Hopefully my hour of upcoming yoga will help chill me out. It’s 3:50 pm, and I slept in until 10:40am today.
Why? Because I charged myself up last night to get some music production work done after midnight, which took out until 2:00am. Then, I took an hour to cool my creative jets, deep breathing and imagining all my creative energy grounding into the earth.
>I got some good work done, but because of my scheduling choices, I missed my beloved morning yoga. Comparing yesterday (Day 6) with today (Day 7) I can say definitively that I prefer the hour of yoga to occur in the morning. Ok, I need to get to my class.
UPDATE: Now out of Yoga, feeling better. I got some biking in, but am noticing how different the dynamic of biking around is compared to driving. Because it’s nearly 100 degrees heat index here in Memphis TN, I get hella sweaty. I love being able to bike places though, so maybe I’ll try out a bikrim class, bring a change of clothes, and shower afterwards. The only thing is that Bikrim classes are either super early, or right in the middle of the day!
Let’s get a level check:
P – 7
M – 5
E – 5
S – 3
My physical levels are good – I feel adequately healthy. Mentally, a bit unfocused, and a little dazed. It seems like the changes that I feel occurring in the very core of my being are propelling a disorienting haze around my entire self. This is an example of cognitive dissonance. The most notable cognitive dissonance that I am experiencing is that which occurs at the very moment when I question the toxic shame paradigms with direct action to the contrary. Such as expressing interest in someone attractive, or expressing myself or asserting myself or being seen. Toxic shame creates an inflexible paradigm where one is ashamed of being seen, of being themselves. The more and more I choose to show up as myself the more the old, ineffective paradigm comes into question. It’s like an old, dead tooth that needs to break off the gums for the new one to come in.
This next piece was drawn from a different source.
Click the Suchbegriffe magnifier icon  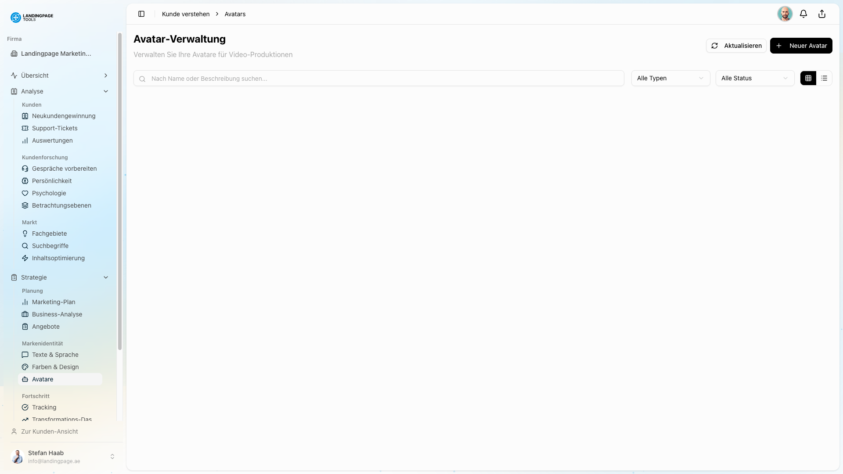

The two cannot exist in the same space, thus we get cognitive dissonance.
But the more you can stay in a place of cognitive dissonance, respectfully, fully embracing the paradoxical identity of existing in both states at the same time, the more we can sort of suspend time and make a choice,. We can slow down our experience like Neo in the Matrix picking bullets out of thin air. We can suspend our disbeleif in ourselves and make a more conscious choice. I choose to show up in the world as myself, as the entirety of myself, limitless, crystalized by choice.
Dealing with Cognitive Dissonance
So how am I dealing with this? Honestly. Honestly, honestly, I can’t legally say here, but I may or may not be allegedly using cannabis, and coffee. Really, I know there are other ways of dealing with it. Cannabis after midnight as creative catalyst could theoretically keep someone up until 3am, which would, in turn lead them to sleep in quite late, missing their beloved morning yoga.
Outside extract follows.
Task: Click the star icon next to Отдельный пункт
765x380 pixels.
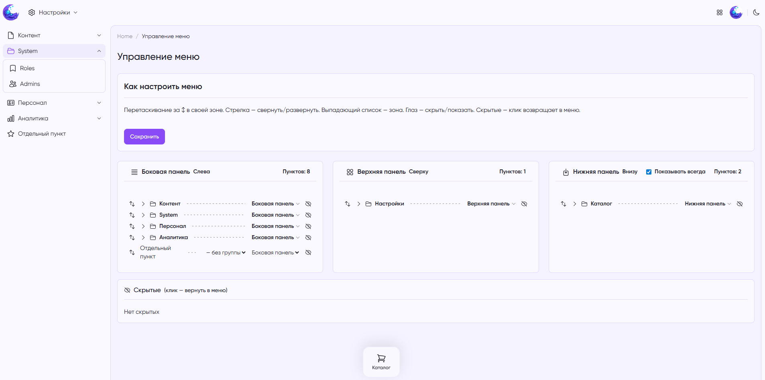Action: tap(10, 133)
Other ways of dealing with Cognitive Dissonance
You don’t. It is there, and you must accept it, if it is. I feel that it is far more productive, though, to outline the best ways not to deal with cognitive dissonance.
1) Do not deny it
2) Understand that how you feel now is temporary.
3) Trust that it will pass.
4) If you need, fall into one of your habitual self-comforting routines (it may or may not be cannabis, or coffee)
Once you get back to a place where you feel a baseline level of familiarity – comfort – equilibrium – then it’s time to start building new energy. Imagine what life will be like as the new you. Feel with your heart, and let your heart speak to you. You are amazing – a child of divinity, and you have every right to break out of your self-limiting beliefs.
I don’t want to get preachy without backing up what I preach with hard evidence, so I’ll leave it at that.
I’m not really trying to prove anything here, other than the fact that daily yoga is beneficial.
Other than that, I hope that my honesty and clarity is beneficial for you. Let me know what you think, if there is anything yo’d like to see, and tell me something interesting about yourself.